Its pretty amusing...


----------



## Cryozombie (Aug 13, 2003)

For those of you thundercats fans who dont have it and are sick enough to want it, ill throw it up on my webspace for ya to listen to... its about 2 1/2 megs or so...  (and BEWARE! It contains Grown Up language!) 


http://user.mc.net/~tknopnk/tcats.mp3

Enjoy


----------



## rmcrobertson (Aug 13, 2003)

Waaal, sure 'nough...irony always appreciated.

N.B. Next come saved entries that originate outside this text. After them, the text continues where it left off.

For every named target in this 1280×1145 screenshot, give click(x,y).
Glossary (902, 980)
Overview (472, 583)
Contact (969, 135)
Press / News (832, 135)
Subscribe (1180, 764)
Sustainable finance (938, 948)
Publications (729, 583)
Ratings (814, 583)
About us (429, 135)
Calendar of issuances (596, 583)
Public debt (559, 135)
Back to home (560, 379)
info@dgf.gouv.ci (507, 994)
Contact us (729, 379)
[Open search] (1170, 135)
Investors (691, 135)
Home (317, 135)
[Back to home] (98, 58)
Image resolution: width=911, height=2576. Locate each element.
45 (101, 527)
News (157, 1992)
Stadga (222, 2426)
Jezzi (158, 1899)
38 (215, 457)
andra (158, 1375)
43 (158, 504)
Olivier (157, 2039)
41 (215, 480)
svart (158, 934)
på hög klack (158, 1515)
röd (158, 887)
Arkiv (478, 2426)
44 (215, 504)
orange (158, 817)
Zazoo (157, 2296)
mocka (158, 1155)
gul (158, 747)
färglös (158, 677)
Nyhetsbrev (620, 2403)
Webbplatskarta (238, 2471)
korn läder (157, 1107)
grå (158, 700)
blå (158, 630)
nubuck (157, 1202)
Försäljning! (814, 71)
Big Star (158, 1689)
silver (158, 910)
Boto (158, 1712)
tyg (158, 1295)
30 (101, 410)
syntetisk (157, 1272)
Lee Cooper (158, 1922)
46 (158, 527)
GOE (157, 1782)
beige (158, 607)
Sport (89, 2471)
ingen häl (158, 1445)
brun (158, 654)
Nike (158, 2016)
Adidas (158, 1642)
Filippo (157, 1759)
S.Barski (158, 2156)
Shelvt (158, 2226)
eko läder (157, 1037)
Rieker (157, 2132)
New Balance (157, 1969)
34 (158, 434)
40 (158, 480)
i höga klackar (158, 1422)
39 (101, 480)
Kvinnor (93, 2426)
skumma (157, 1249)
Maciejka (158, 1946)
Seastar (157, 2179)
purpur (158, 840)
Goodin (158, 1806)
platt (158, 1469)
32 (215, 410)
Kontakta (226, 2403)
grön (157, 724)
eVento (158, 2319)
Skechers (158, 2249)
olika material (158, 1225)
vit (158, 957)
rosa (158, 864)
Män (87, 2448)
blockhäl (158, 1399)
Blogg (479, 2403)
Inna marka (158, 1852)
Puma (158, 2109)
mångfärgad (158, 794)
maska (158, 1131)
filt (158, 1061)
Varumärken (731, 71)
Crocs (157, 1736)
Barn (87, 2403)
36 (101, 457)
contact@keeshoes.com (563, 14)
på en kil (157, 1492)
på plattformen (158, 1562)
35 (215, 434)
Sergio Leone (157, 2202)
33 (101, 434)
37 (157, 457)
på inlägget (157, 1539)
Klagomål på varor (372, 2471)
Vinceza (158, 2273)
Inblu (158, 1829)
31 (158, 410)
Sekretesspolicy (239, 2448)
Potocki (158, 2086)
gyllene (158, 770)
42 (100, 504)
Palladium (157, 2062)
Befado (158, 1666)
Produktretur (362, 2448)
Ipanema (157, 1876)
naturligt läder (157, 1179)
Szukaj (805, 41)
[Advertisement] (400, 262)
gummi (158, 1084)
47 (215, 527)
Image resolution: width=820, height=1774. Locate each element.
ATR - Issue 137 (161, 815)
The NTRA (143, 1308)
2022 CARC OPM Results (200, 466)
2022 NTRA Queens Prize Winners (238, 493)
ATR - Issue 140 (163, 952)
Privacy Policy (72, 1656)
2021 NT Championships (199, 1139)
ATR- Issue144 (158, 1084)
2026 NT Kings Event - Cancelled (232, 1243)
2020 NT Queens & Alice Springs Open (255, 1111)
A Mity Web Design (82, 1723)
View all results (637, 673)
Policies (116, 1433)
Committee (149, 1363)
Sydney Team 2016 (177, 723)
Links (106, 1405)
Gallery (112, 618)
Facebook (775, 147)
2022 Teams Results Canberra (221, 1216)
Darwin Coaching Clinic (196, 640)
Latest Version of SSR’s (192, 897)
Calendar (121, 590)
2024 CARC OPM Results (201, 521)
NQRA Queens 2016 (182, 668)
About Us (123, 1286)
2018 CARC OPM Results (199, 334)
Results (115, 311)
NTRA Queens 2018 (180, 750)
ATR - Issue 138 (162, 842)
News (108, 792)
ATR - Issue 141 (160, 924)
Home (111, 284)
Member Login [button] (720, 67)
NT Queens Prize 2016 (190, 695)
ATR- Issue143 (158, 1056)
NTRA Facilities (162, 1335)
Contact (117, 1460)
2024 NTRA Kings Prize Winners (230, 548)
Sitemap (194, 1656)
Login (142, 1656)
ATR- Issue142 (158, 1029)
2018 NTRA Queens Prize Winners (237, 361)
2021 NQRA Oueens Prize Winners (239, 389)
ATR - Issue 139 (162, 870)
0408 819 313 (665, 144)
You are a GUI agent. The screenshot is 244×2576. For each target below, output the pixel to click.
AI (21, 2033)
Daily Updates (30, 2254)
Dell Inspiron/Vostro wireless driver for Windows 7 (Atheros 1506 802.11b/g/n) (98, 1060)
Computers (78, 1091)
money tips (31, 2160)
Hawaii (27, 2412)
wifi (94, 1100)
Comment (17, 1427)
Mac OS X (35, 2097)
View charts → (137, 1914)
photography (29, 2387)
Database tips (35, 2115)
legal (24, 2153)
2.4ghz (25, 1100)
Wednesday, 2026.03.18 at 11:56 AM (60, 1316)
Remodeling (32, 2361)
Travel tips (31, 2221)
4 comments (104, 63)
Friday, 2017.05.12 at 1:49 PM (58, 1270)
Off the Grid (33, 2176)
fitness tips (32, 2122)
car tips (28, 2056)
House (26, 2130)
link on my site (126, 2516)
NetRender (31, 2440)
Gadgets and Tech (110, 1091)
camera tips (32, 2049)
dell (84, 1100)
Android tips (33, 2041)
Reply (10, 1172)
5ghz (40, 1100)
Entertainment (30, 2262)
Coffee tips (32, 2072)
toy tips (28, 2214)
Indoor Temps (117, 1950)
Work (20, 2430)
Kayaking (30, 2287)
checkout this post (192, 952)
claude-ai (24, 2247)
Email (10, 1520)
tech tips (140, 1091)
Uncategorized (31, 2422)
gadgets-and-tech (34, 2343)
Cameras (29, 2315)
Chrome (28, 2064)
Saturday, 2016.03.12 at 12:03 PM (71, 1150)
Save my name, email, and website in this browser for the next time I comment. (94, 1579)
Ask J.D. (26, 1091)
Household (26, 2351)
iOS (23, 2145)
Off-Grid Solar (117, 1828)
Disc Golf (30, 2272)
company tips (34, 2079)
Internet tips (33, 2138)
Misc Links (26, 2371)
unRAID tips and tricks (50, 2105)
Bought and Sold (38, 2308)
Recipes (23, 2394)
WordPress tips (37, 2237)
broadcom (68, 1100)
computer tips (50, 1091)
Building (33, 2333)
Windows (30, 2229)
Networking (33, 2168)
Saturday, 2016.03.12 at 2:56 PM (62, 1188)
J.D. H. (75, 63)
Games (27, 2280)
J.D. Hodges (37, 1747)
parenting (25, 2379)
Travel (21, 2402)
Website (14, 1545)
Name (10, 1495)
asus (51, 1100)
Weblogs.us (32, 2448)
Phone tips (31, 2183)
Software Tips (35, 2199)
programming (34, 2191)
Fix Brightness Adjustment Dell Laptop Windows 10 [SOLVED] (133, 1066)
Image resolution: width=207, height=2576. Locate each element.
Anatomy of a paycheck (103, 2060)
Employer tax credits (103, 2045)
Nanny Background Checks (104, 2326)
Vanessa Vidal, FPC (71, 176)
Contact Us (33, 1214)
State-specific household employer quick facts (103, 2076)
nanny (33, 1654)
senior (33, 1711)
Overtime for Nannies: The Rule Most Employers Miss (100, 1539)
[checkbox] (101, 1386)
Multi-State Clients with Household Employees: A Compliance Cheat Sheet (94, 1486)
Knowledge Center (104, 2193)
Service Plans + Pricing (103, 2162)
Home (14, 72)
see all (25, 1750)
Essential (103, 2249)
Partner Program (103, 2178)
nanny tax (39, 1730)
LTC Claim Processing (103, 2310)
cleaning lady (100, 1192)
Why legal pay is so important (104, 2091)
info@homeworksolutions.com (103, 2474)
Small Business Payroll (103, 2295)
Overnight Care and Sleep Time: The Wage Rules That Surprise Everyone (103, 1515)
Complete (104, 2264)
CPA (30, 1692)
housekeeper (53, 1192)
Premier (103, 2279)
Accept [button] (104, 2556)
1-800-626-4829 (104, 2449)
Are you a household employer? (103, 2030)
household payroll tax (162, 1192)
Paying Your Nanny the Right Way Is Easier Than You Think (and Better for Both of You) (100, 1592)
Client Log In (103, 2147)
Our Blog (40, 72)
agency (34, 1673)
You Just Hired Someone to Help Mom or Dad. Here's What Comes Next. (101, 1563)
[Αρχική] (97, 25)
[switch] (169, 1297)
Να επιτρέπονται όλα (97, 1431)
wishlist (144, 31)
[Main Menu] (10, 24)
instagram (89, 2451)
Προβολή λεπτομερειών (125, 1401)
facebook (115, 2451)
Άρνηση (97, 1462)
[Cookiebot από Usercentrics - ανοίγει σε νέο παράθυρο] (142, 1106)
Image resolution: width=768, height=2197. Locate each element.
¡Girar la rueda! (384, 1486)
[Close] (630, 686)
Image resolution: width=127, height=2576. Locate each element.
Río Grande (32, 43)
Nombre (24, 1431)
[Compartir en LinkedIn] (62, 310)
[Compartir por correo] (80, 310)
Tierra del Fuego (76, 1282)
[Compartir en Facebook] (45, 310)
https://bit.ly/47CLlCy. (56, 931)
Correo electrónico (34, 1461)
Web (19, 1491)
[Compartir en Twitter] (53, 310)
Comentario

And anyway, what gets my particular goat is recalcitrant stupidity....as you can imagine, I am therefore frequently cranky...


----------



## LostGrrlDies (Aug 13, 2003)

geeky boys


----------



## OULobo (Aug 13, 2003)

> _Originally posted by LostGrrlDies _
> * geeky boys  *



Come on. . .you know you love us.:ladysman:


----------



## LostGrrlDies (Aug 13, 2003)

> _Originally posted by OULobo _
> *Come on. . .you know you love us. *



:inlove::roflmao::inlove:


----------



## Cryozombie (Aug 13, 2003)

> _Originally posted by LostGrrlDies _
> * geeky boys  *



Silly grrrls. 

(As in... "Silly Riot Grrrls, Tech is for Nrrrds.")


----------



## DAC..florida (Aug 16, 2003)

> _Originally posted by LostGrrlDies _
> *Should we talk about the daisies or the weather?
> artyon: *




Since you have only offered two choices the weather would be my first.

:rofl: :rofl: :rofl:


----------



## Cryozombie (Aug 28, 2003)

Ok, the weather is HOT AND STICKY... and we need some freakin rain so my lawn stops being dead.  If it doesnt rain soon, Im gonna cement over the whole thing and paint it green.


----------